◆ **TASKS TO CARRY OUT**:
1. Reproduce the passage of the forum thread starting with "It does happen" and going on through "to the child.".
2. List every username that appears in the forum thread.

◆ **TEXT BLOCK**:
##########

Pedophile and Child Molester Statistics - Yello Dyno


----------



## michzz

turnera said:


> 96% of all reported molesters are male. There you go.
> ...
> 
> Pedophile and Child Molester Statistics - Yello Dyno


Hence the shortcut's validity, to not let a male babysit. Anyone offended by that has not done their due diligence about the subject.


----------



## Anonymous07

richie33 said:


> My best friend since childhood told me when he was 6 or 7 the next door neighbor, teenage girl, used to molest him when she babysat him. I think this happens with both genders.


It does happen with both genders. I think when boys are molested, less report the incident, so we don't hear as many incidents from women caretakers. Both genders can do harm to the child. 

As a child, I had 2 regular babysitters who would watch myself and my brothers. One was female and the other male. Both were great and we loved them. I wouldn't have a problem with a man watching my son, so long as I knew and trusted him. That goes for any babysitter! I don't trust sites like Care.com or other sitter finders, but will allow family or close friends to watch my child. 

Sadly, men in general get treated like potential pedophiles all the time. A female teacher can give a hug to a student and no one raises an eyebrow, but if a male teacher did that, people are up in arms. I feel bad that they always have to be on the defense. A good friend is a teacher and he has to be so careful with everything he does, as to not be accused of doing something wrong.

##########

◆ **DATA SECTION**:
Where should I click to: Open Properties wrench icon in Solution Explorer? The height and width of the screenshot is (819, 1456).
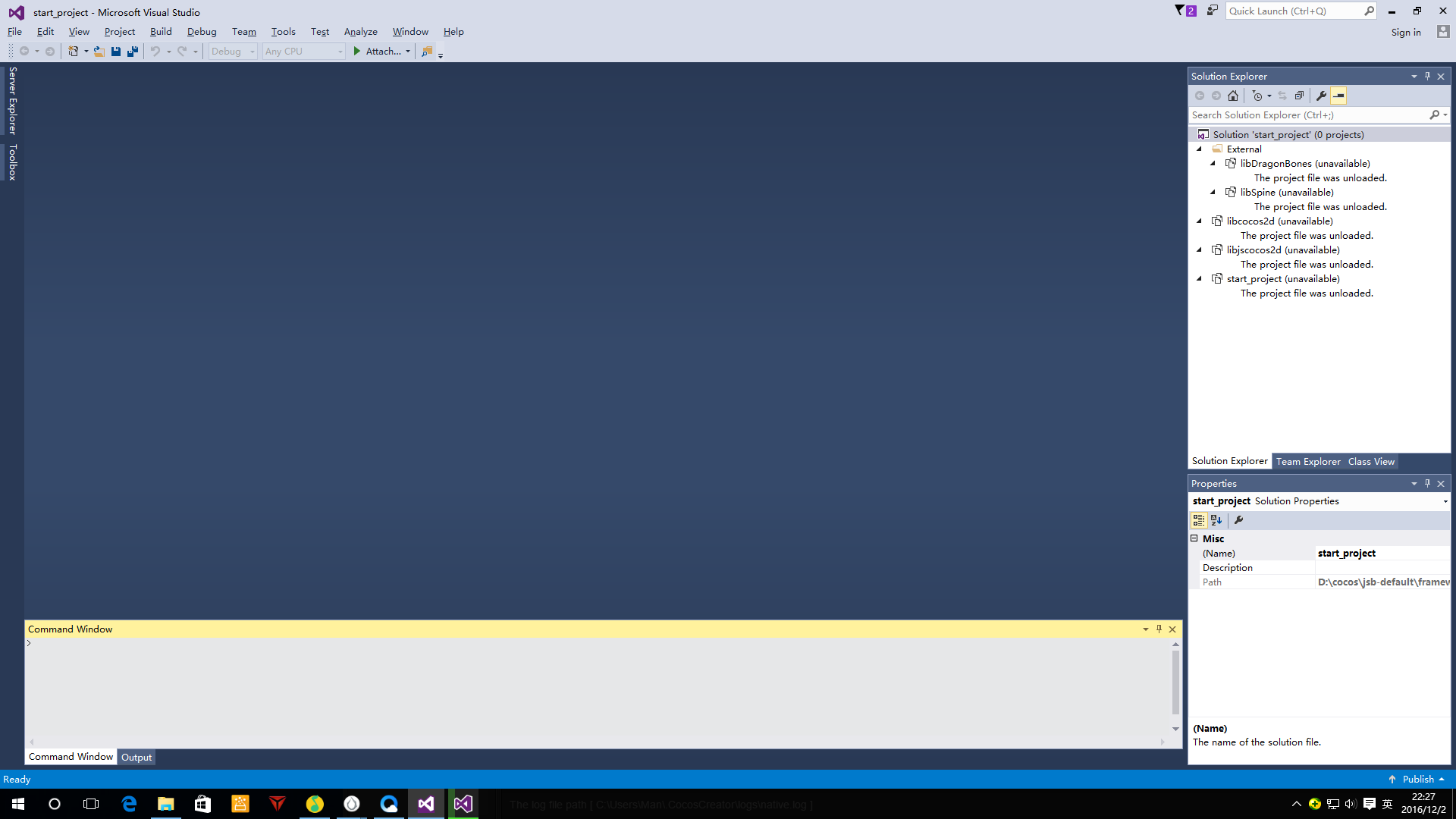point(1321,96)
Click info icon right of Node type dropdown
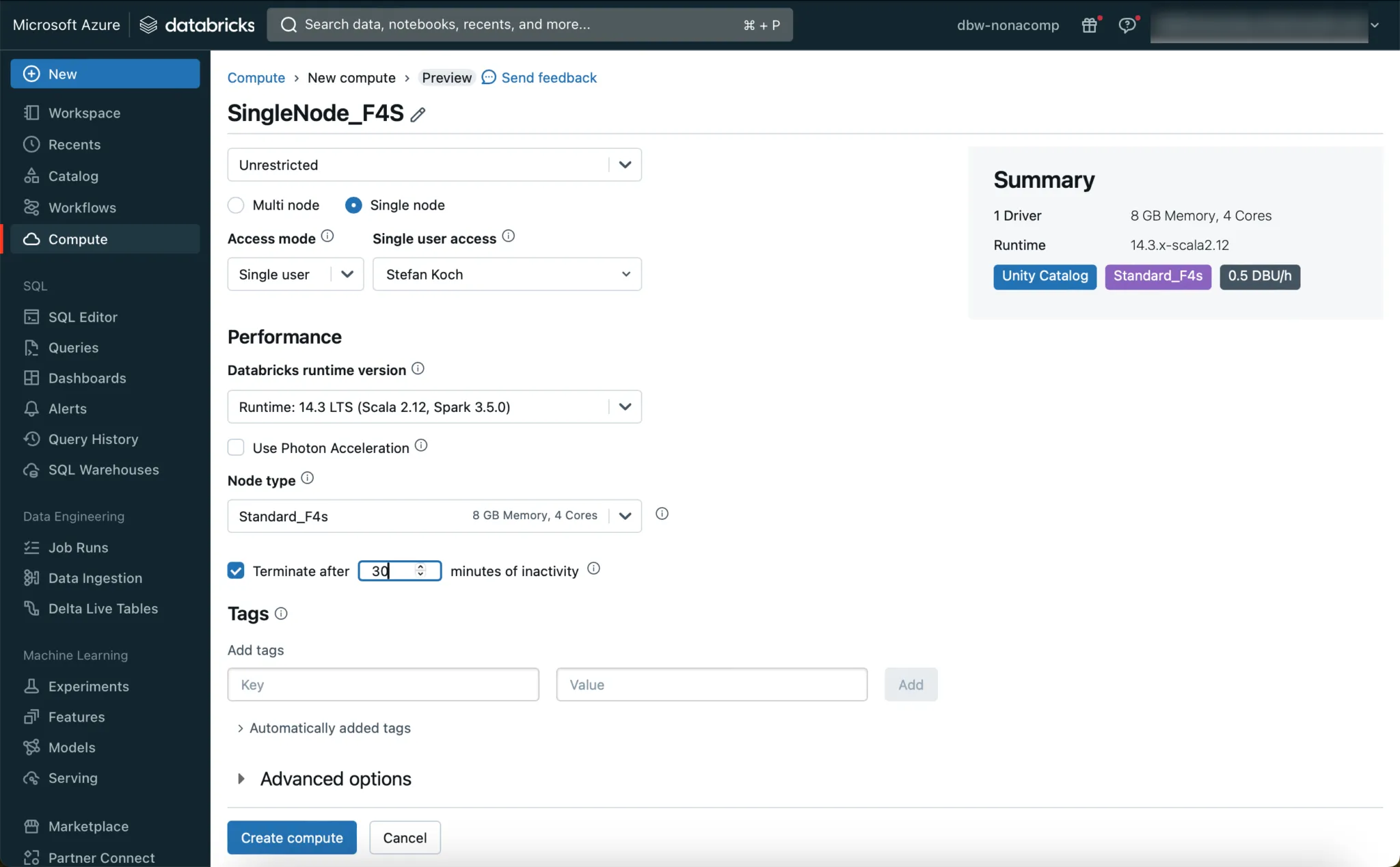 pyautogui.click(x=662, y=514)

##########

◆ **SOLUTIONS FOR EACH TASK**:
1.
It does happen with both genders. I think when boys are molested, less report the incident, so we don't hear as many incidents from women caretakers. Both genders can do harm to the child.

2.
michzz
turnera
Anonymous07
richie33